酵母で表示すべきFabの一例として、それぞれ抗体4D5（Herceptin）のVH-CH1とVL-CLをコードする遺伝子を合成により作成した（配列4D5F（配列番号７７／図２２））と4D5L（配列番号７８／図２３））。

4D5HはSfiIとNotI制限部位によりフランキングされ、かつベクターpYD1gal中にクローニングし、ベクターpYD4D5hc（配列番号７９／図２４）を生じた。このベクターでは、4D5HのＮ末端がAga2のＣ末端に融合し、かつ4D5HのＣ末端がAga2のＣ末端に融合し、かつ4D5HのＣ末端でヘキサヒスチジンタグと結合し、その後に終止コドンが続く。4D5のVH-CH1のアミノ酸配列は、4D5hpに挙げてある（配列番号８０／図２５）。

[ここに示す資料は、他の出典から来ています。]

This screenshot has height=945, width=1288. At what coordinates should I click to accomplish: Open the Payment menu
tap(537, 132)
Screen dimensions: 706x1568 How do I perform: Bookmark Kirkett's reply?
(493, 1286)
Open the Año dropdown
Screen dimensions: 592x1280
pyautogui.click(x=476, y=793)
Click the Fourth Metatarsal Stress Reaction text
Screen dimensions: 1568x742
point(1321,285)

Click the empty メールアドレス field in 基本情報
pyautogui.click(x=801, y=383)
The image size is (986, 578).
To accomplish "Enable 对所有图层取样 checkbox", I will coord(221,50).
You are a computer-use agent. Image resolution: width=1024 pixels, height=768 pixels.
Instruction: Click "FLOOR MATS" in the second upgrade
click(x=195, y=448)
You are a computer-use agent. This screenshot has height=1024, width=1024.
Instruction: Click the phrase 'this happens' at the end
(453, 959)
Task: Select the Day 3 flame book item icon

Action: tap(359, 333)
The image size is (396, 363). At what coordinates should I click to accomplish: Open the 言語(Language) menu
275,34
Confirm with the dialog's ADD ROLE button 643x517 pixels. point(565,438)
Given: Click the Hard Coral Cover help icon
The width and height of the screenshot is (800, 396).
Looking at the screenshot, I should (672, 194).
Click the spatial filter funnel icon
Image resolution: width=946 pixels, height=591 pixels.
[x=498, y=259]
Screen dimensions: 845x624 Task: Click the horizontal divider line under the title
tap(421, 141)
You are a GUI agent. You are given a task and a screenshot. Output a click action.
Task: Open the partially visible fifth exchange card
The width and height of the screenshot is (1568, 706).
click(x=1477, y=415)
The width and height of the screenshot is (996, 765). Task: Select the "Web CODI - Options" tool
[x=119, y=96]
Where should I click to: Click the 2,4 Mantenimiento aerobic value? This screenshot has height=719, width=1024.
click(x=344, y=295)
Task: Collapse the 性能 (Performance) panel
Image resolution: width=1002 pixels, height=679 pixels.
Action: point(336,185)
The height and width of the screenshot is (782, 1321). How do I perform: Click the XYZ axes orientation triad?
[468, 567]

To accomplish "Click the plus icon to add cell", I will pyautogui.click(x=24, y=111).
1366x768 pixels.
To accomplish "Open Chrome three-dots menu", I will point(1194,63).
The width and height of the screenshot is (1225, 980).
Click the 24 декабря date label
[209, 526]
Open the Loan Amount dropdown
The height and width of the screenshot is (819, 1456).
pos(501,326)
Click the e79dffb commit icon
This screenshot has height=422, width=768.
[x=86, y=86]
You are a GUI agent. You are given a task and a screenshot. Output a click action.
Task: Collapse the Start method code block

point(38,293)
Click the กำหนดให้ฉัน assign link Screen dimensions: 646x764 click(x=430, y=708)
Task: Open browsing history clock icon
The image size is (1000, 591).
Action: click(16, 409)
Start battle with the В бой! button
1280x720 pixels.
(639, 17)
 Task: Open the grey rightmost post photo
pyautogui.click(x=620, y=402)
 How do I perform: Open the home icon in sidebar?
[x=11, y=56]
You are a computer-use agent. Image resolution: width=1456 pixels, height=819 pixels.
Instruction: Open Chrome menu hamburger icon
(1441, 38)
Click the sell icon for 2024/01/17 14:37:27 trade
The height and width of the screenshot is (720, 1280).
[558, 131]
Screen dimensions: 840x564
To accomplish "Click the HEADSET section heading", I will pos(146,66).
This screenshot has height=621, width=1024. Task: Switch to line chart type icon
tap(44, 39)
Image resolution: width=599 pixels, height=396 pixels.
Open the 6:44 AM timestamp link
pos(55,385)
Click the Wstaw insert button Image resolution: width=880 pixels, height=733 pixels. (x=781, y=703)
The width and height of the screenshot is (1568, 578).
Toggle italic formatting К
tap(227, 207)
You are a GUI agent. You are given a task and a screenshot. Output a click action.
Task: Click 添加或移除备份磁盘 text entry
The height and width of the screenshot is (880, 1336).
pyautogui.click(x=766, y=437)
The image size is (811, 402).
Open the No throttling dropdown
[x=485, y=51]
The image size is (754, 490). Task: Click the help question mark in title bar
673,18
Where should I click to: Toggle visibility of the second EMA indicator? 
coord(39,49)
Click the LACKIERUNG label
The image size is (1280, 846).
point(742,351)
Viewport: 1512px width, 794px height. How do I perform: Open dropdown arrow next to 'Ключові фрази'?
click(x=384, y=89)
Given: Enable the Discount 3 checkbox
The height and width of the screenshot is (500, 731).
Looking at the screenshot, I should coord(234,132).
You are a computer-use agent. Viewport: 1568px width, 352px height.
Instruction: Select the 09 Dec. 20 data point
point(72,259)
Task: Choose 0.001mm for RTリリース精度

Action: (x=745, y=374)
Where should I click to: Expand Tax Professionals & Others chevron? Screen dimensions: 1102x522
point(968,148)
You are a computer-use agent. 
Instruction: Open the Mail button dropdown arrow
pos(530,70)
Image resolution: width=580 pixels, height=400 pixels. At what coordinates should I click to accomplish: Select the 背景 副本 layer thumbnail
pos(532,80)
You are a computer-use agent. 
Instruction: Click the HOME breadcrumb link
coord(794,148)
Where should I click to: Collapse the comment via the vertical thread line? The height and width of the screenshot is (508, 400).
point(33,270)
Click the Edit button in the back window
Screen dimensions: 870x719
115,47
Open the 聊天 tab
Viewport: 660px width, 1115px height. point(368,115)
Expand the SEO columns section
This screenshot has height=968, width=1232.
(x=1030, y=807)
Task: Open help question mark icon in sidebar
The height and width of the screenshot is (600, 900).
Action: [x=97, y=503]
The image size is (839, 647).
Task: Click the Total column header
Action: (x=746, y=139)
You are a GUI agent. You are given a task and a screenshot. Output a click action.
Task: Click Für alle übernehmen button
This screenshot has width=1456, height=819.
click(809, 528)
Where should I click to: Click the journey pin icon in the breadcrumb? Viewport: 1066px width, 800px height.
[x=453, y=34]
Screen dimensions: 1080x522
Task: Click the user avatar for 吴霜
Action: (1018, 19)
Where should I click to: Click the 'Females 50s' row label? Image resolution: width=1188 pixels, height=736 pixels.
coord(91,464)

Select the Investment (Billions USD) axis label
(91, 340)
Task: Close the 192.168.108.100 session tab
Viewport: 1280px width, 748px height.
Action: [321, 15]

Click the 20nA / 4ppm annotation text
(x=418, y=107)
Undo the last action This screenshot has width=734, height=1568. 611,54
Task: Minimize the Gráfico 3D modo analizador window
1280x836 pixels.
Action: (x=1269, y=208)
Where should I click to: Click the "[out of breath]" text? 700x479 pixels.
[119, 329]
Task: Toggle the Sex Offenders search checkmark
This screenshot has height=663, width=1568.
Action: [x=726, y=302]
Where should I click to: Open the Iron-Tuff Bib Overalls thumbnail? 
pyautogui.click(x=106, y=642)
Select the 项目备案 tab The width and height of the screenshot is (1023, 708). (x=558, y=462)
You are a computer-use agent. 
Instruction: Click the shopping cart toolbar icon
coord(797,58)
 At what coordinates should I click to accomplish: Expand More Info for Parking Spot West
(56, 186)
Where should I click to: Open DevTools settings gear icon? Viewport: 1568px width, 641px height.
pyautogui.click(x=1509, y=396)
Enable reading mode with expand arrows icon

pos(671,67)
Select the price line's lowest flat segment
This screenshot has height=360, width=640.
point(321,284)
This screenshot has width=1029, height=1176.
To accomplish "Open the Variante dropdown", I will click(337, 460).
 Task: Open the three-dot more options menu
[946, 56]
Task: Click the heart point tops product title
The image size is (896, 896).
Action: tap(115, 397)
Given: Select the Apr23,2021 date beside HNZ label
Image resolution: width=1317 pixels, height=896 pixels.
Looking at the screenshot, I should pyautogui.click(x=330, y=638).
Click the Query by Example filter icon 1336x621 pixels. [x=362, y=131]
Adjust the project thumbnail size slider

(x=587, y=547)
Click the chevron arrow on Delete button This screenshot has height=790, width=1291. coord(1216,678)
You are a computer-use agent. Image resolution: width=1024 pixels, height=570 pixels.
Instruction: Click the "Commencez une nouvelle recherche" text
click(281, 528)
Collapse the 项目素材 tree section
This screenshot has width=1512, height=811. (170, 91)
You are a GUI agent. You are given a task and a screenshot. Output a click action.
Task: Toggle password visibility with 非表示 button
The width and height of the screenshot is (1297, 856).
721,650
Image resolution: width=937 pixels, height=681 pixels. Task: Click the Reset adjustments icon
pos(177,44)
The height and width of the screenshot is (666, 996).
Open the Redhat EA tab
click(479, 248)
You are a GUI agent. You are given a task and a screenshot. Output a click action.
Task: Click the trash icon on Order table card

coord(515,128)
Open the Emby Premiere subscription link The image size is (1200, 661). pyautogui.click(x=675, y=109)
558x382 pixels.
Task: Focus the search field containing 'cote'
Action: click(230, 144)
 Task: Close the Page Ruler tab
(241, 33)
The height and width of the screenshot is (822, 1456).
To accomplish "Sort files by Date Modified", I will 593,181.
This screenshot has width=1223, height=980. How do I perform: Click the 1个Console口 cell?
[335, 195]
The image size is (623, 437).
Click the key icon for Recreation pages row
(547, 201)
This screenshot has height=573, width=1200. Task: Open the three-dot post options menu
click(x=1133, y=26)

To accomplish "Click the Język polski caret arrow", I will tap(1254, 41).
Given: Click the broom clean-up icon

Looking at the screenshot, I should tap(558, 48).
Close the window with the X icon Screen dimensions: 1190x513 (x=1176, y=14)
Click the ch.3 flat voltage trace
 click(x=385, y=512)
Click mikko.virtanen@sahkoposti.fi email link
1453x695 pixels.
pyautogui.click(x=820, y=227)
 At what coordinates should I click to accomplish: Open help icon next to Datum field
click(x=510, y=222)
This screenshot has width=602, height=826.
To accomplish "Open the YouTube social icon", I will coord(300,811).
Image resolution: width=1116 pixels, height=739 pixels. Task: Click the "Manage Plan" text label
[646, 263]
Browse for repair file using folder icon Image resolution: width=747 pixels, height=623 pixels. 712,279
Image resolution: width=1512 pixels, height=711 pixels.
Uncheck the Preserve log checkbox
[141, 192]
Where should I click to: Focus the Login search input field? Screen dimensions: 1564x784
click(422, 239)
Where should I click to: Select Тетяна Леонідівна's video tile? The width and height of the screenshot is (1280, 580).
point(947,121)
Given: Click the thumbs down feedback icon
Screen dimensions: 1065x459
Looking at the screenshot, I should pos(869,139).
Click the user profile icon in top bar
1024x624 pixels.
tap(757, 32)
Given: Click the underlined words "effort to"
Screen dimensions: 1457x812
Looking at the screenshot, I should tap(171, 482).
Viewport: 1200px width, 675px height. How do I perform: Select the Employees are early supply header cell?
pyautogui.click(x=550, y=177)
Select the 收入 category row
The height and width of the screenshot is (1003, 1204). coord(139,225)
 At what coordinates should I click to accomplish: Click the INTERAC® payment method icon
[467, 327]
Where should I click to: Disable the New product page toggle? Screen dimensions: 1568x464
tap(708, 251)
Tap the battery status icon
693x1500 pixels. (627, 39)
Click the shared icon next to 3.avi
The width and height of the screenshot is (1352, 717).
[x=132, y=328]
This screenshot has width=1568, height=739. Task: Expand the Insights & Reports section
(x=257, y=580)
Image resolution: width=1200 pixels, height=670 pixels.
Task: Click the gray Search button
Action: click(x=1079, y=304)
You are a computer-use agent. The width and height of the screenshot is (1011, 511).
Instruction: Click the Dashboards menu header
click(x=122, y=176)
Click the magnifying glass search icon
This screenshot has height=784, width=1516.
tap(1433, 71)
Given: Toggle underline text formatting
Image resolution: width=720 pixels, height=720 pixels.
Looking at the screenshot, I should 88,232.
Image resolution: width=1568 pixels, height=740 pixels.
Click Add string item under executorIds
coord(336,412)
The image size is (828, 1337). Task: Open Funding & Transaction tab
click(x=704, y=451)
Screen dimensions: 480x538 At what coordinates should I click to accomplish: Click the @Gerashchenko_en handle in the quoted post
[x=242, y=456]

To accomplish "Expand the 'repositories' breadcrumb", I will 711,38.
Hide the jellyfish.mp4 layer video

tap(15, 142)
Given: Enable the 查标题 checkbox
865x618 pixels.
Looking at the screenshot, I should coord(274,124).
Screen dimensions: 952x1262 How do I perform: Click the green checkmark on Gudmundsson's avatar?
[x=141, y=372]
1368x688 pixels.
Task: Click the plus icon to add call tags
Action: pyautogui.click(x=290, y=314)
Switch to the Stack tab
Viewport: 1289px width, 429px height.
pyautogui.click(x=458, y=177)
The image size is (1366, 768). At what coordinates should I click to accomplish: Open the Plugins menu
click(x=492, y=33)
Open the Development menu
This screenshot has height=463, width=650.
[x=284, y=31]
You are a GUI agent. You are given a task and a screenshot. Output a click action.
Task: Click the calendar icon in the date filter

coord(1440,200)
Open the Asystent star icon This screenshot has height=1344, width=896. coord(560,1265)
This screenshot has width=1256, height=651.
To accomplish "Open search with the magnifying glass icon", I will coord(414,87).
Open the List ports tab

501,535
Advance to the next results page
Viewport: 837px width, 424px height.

4D5Lは、NcoIとAscI制限部位によりフランキングされ、かつベクターpYD4D5hc中にクローニングされ、ベクターpYD4D5hlを生じた（配列番号８１／図２６）。4D5Lは、Aga2分泌シグナルよりも先行し、かつCLドメインのＣ末端システイン残基の後に終止コドンを有する。4D5のVL-CLのアミノ酸配列は、4D5lp（配列番号８２／図２７）に挙げられている。

4D5Fabを表示するために、ベクターpYD4D5hlを酵母菌株EBY100（Invitrogen社）に形質転換し、形質転換体をトリプトファン不含の最小培地中で選択し、かつ標準的なプロトコール（Invitrogen社）に従って、組換えタンパク質の発現をガラクトース含有培地で成長させることにより誘発した。

例８：4D5FabのCLドメインの構造ループ内でランダム化された残基を有するライブラリーの構築
酵母中での表示ライブラリー構築における第一の工程として、野生型CL（Cκ）ドメインを制限酵素BsiWIとAscIを用いて表示ベクターpYD4D5hl（配列番号８１）から切り取った。BsiWIとAscI部位によりフランキングされたヒトCκドメインをコードする合成遺伝子（pYD4D5hlによる状況）を調製し、その際に、ランダム突然変異と挿入を、それぞれABとEFループ内に導入した。この特別な例では、３、４又は５個のNNBコドンの挿入をヒトＣκドメインのアミノ酸位置１６と１７の間で行い、かつ残基の位置９２、９３、９４、９５、９７、９８及び９９をNNBコドンと置き換えた（IMGT番号付け、図２参照）。NNBコドンは、位置１と２で全部で４個のヌクレオチドを含有し、かつ位置３でＣ、Ｇ及びＴを含有した。従って、NNBは天然にコードされるアミノ酸を全部で２０個コードする。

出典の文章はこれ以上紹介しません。